[open-government] Legal issues of linked data-different from open data?
María Täng Palma
mjpp7 at hotmail.com
Fri Nov 2 14:19:02 GMT 2012
Hello Toby,
Thank you for your answer!
That was actually my line of thought when I was reading about linked data. All the examples I found in the web explaining what linked data is always use a "person" and all the interrelations one can get about that certain person when in the web of linked data. With all the data be interlinked, cross-referenced and finally put in context, privacy is at a high risk. For another side, linked data seems to be the best way to publish PSI in a machine readable format, since linked data provides data "in a
regular and well-defined structure," and the most structured the data, the easier
for machines and people to re-use it.
This seems to be the tendency for the future. So how will we be able to combine those things? ...
Best regards,
María
-----------------
+46 76 231 9427mjpp7 at hotmail.com
Subject: Re: [open-government] Legal issues of linked data-different from open data?

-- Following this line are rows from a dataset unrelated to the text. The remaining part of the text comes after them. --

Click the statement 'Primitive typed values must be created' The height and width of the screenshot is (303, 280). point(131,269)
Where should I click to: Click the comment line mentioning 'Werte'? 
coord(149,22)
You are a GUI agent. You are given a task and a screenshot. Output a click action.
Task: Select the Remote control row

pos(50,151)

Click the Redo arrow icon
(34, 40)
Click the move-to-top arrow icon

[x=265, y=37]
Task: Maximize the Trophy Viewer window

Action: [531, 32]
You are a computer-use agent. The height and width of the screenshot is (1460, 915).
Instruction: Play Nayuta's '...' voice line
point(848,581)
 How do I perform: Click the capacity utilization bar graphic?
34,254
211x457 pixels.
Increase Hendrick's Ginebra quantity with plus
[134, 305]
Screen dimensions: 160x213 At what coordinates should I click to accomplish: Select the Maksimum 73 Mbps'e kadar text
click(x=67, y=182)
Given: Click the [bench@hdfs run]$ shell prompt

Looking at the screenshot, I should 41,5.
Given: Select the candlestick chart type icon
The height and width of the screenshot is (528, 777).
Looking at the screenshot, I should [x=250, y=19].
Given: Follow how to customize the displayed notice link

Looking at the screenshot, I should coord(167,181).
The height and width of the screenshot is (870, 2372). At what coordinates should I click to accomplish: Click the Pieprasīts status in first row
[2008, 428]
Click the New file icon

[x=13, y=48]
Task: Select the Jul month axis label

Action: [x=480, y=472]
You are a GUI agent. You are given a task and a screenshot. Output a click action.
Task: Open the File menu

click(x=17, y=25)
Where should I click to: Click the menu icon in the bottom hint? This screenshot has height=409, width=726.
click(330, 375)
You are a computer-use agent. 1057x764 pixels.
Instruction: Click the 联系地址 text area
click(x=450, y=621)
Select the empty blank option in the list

From: toby at law-democracy.org
Date: Fri, 2 Nov 2012 10:44:24 -0300
CC: open-government at lists.okfn.org
To: mjpp7 at hotmail.com
Hi María,
This is complex, and I don't claim to understand all of it
A key issue here relates to the extent to which linking data will raise legal confidentiality issues which do not arise in relation to disaggregated data.
In the area of national security, the mosaic theory has long been put forward (ie before powerful modern possibilities regarding electronically linked data), which says that even if certain pieces of information are not, individually, sensitive from a national security perspective, when you piece them together in the right mosaic, they do become sensitive. With modern linking technologies, we can create vastly more sophisticated mosaics, to continue the metaphor, and so the issue becomes far more 'threatening'. In recent times, I have more often seen the argument raised with respect to privacy (ie by mashing discrete databases you can penetrate through data anonymisation to link personal data to discrete individuals).